Иван был в полном недоумении, — ведь Киев в двухстах километрах на восток от австрийских позиций, каким же образом войска так быстро могли проскочить вперед, если еще в январе сообщено было о перемирии с Россией?
— Это работа Центральной рады, — шепнул Ивану Пьонтек, который хорошо разбирался в подобных делах, держащихся в строгом секрете. — Украинская буржуазия призвала немцев к себе на помощь, у нее у самой силенок не хватает сладить с народом.
Катерина никак не может заснуть. Не до сна ей сейчас, когда рядом, на лавке, стоит собранный в дорогу Иванов солдатский ранец. Да и то, ради чего собрались в боковушке старые газды, не дает спать, бередит сердце. Еще с вечера, как принесла им лампу, напомнила, о чем прежде всего должны они написать. Пусть Ленин, раз он в такой силе, пришел бы со своими людьми и сюда, на Карпаты, да взялся делить панское добро промеж бедняков. Горы и леса, пахотная земля, пастбища — это все должно перейти к обществу. И чтоб дети не мерзли зимой на холодной печи. Паны едят пампушки, а несчастным мужикам хотя бы черного хлеба до нового урожая хватило. Разве прокормит тебя, хозяйку, и твоих детей та изрытая окопами, скудная, каменистая земля? А подрастут дети — и делить уже не будет чего, полоски земли такие узенькие стали, что и воробей, не взлетев, легко их перескочит.
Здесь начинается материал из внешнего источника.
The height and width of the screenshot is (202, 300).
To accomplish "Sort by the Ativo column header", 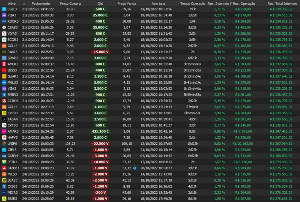I will pyautogui.click(x=12, y=4).
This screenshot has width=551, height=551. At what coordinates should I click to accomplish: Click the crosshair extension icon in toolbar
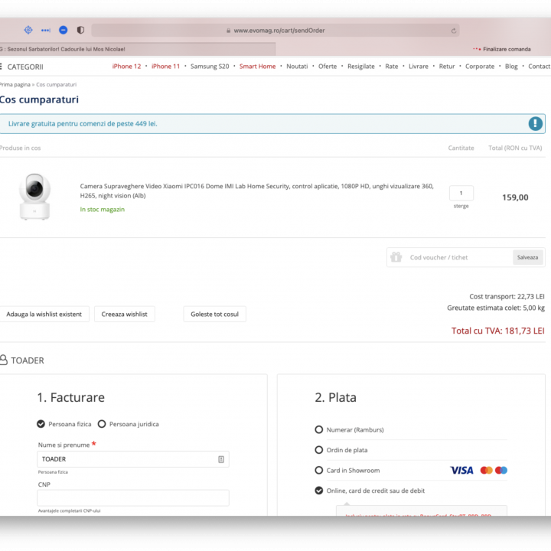click(28, 31)
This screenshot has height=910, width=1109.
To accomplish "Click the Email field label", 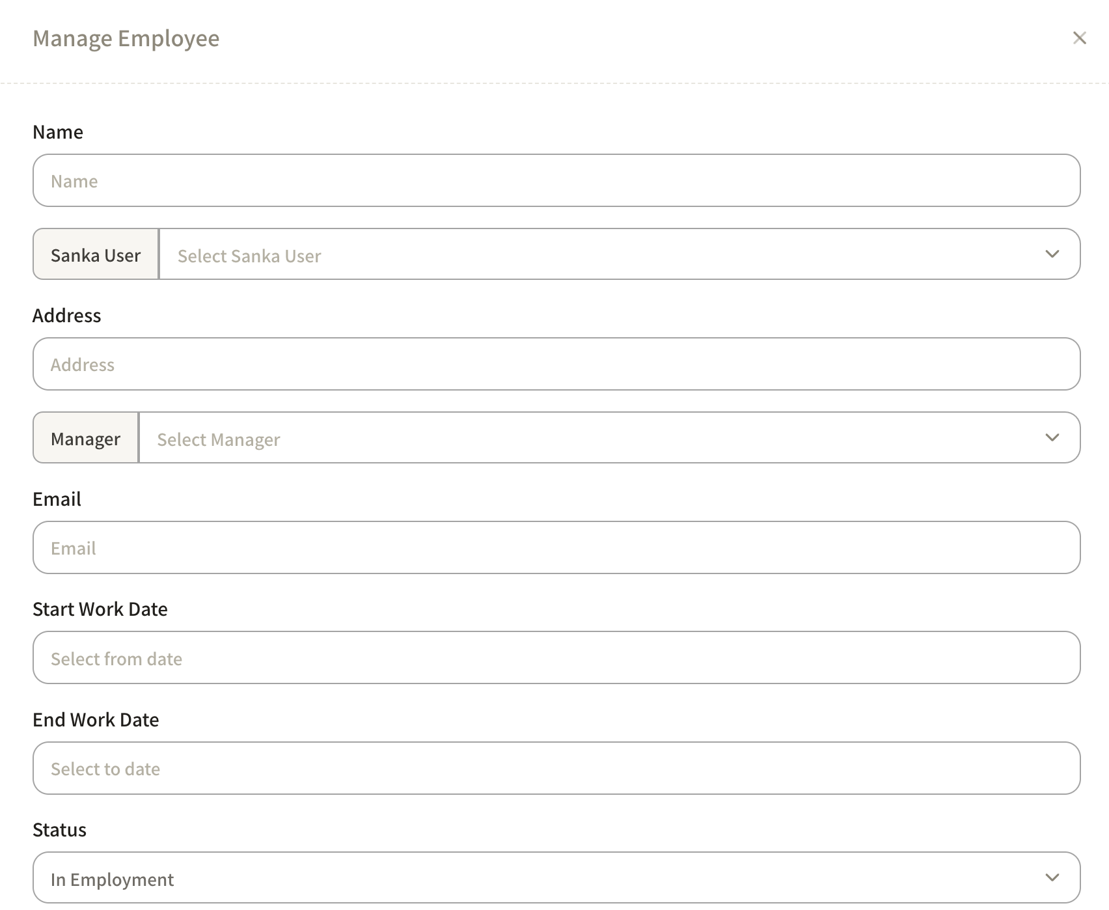I will coord(57,499).
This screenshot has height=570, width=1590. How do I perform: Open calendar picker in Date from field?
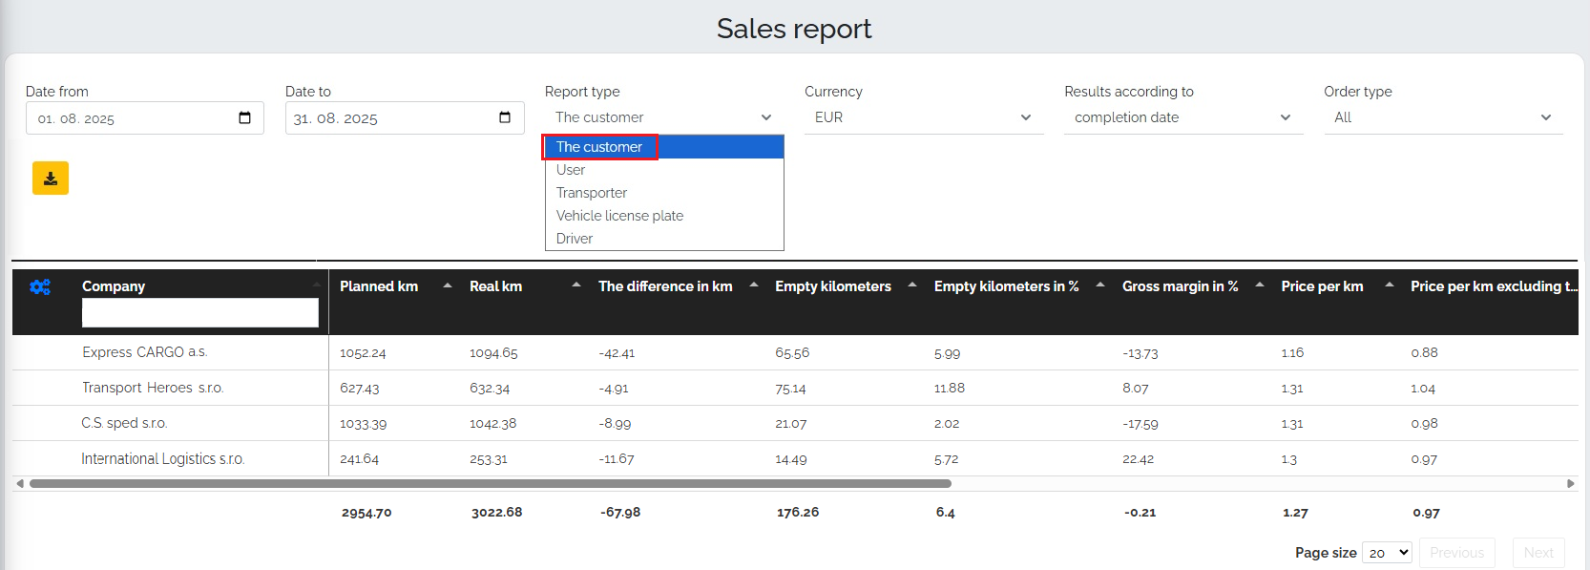point(244,117)
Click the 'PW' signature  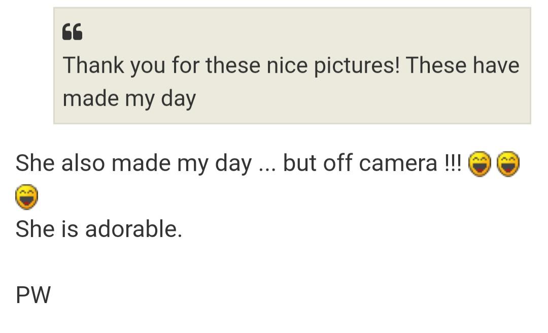33,295
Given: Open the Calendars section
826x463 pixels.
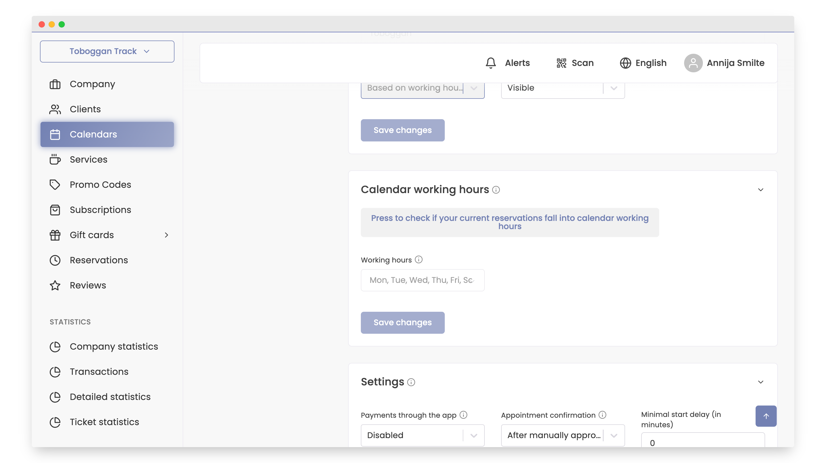Looking at the screenshot, I should pyautogui.click(x=93, y=134).
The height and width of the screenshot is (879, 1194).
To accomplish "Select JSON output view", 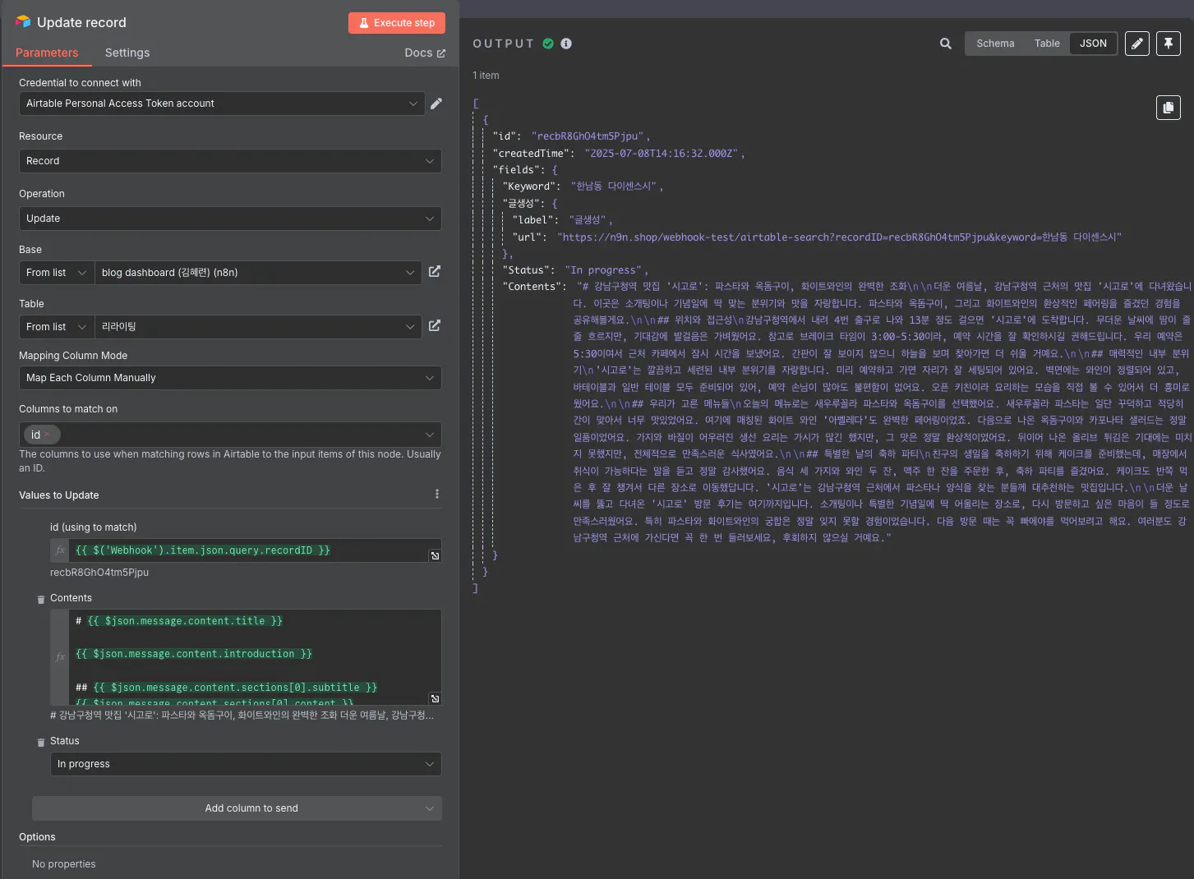I will coord(1093,44).
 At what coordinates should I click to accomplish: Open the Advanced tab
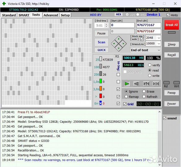pos(51,15)
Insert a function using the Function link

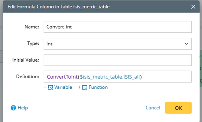[98, 87]
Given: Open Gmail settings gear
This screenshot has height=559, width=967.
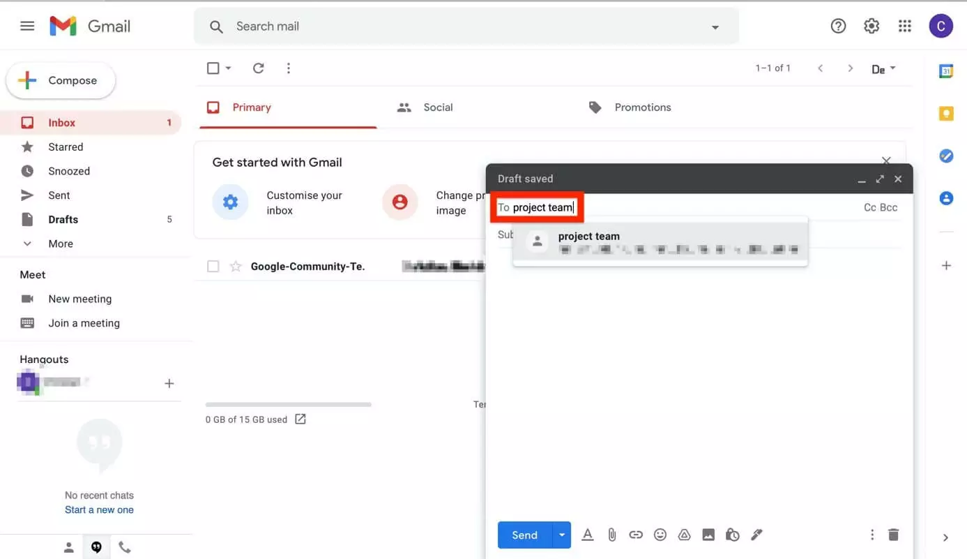Looking at the screenshot, I should [x=871, y=27].
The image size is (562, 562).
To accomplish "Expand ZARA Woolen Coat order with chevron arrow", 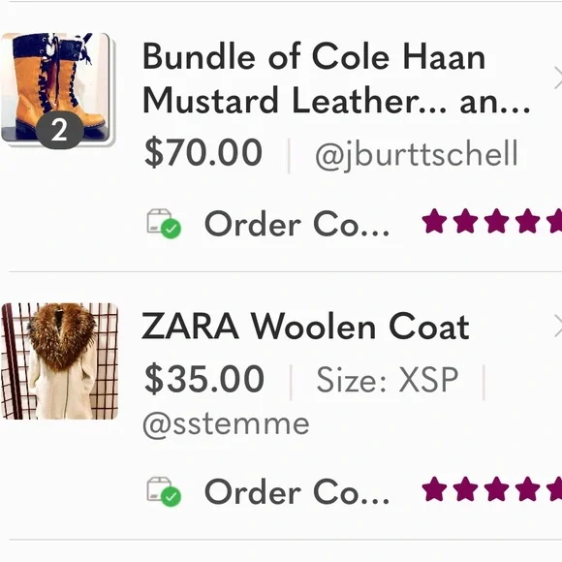I will coord(557,326).
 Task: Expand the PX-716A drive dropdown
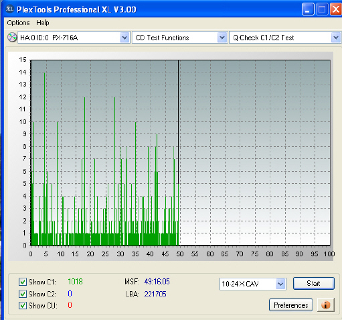click(x=124, y=38)
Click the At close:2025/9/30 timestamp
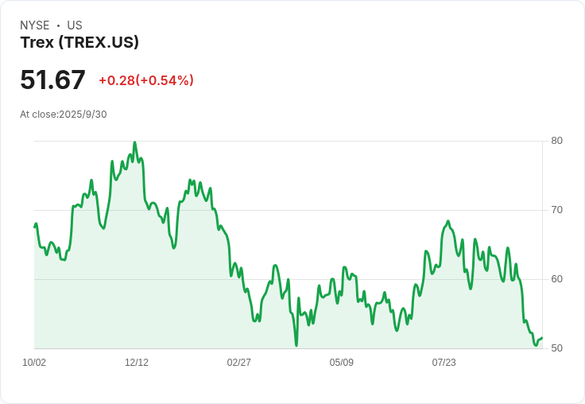 [64, 115]
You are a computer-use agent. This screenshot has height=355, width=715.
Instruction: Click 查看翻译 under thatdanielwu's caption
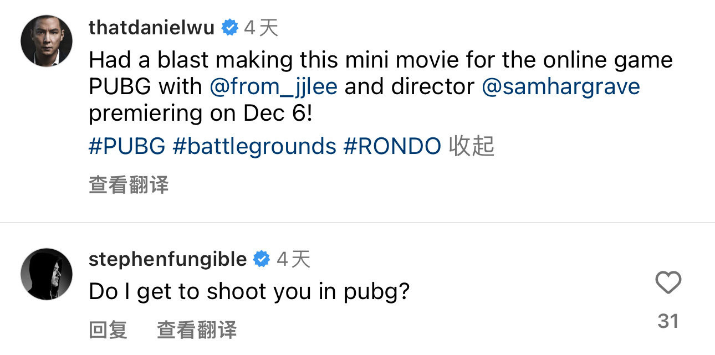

Катерина перевернулась на спину, сцепила руки на затылке. Так вся и передернулась, когда часы над головой пробили половину второго. Да, да, чует сердце беду. Ведь уже не завтра, а нынче, после обеда, настанет тот горький час разлуки, когда ее глаза должны оставаться сухими-сухими. А выплачет она свое горе после его отъезда, когда останется одна-одинешенька на осиротелой постели.